▶ **Task**
Write out exactly the lines from the start of the entries through the one that contains "[button] (207, 85)", including both.

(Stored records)
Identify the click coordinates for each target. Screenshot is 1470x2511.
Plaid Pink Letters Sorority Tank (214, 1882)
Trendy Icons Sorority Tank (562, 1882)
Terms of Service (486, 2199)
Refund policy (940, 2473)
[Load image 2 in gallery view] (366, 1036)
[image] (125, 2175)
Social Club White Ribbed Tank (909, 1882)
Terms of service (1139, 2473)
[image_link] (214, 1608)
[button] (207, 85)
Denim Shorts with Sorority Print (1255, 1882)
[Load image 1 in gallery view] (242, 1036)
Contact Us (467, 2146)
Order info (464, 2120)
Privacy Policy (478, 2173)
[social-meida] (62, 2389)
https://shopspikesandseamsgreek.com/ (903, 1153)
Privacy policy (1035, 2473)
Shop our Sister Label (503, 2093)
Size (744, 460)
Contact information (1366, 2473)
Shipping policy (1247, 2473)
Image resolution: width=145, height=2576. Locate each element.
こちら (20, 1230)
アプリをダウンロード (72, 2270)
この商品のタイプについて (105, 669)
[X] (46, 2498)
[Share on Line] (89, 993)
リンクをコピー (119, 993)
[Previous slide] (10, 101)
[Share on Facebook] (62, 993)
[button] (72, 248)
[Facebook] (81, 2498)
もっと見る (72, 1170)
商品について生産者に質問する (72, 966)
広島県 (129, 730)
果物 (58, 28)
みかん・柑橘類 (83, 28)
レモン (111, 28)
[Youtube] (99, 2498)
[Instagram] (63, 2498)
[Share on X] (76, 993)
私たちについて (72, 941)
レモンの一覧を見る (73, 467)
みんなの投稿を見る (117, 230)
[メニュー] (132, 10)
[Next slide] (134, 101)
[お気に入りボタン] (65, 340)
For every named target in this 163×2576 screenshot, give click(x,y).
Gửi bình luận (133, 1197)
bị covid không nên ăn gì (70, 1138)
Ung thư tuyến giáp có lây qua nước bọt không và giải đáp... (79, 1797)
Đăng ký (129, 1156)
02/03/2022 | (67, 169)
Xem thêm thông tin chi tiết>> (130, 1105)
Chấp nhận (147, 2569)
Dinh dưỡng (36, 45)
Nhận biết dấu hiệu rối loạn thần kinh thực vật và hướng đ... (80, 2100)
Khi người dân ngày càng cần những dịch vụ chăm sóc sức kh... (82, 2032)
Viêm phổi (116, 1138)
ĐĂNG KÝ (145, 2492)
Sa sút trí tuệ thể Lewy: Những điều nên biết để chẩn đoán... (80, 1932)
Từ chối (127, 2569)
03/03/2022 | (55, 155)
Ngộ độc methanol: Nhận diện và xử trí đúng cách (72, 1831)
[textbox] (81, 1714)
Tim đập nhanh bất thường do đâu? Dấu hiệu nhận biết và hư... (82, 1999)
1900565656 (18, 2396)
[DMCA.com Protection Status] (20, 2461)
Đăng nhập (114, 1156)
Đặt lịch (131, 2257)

▶ **Result**
Identify the click coordinates for each target. Screenshot is 1470x2511.
Plaid Pink Letters Sorority Tank (214, 1882)
Trendy Icons Sorority Tank (562, 1882)
Terms of Service (486, 2199)
Refund policy (940, 2473)
[Load image 2 in gallery view] (366, 1036)
[image] (125, 2175)
Social Club White Ribbed Tank (909, 1882)
Terms of service (1139, 2473)
[image_link] (214, 1608)
[button] (207, 85)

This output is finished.